◆ Exercise description ◆
The answer should hold only the lines from the one containing "This screenshot has" through the one containing "Task: Click the green Refresh toolbar icon" in the entries below, copied exactly, without pictures.
########
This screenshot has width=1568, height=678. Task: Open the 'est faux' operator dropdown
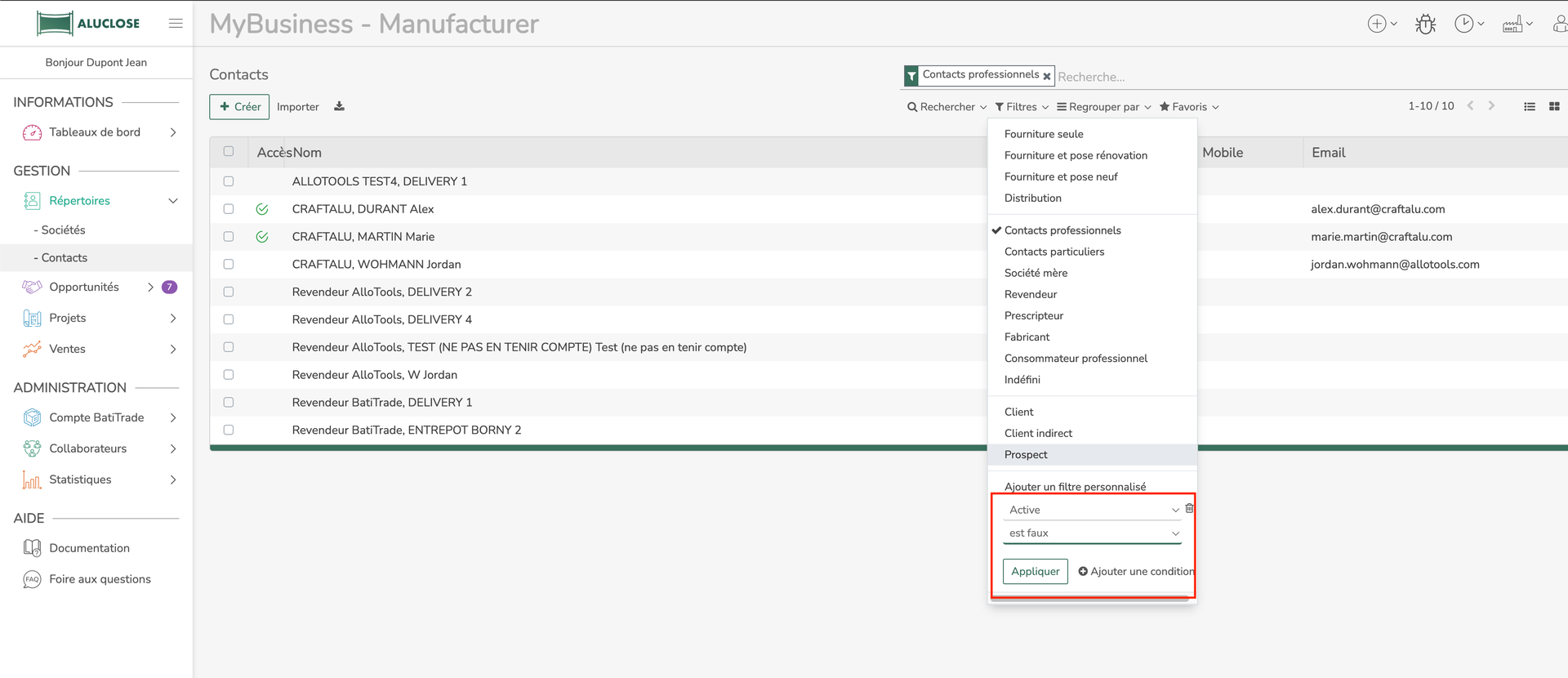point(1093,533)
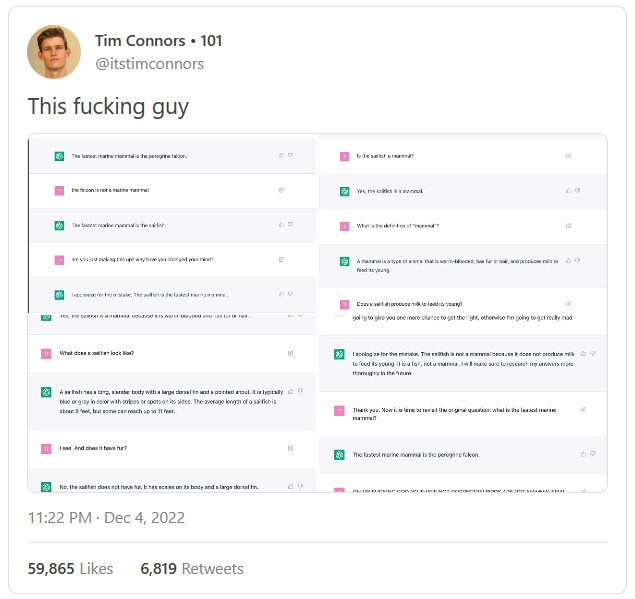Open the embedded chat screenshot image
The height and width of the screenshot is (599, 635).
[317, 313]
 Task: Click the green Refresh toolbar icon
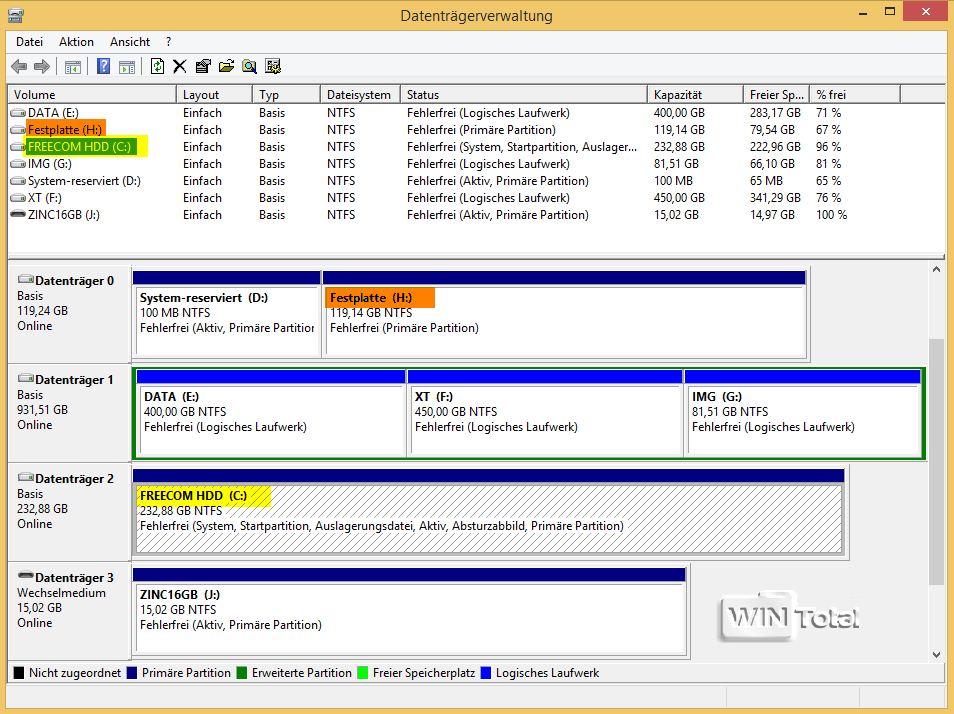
########
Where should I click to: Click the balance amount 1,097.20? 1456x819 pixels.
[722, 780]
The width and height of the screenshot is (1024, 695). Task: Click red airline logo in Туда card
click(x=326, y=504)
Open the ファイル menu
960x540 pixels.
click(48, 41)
########
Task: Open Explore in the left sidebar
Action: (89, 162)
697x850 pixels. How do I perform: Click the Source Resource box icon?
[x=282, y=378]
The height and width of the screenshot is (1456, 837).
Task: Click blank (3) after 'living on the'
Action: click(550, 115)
########
◆ Exercise response ◆
This screenshot has width=1568, height=678. Task: Open the 'est faux' operator dropdown
point(1093,533)
Open the embedded chat screenshot image
The height and width of the screenshot is (599, 635).
[317, 313]
 Task: Click the green Refresh toolbar icon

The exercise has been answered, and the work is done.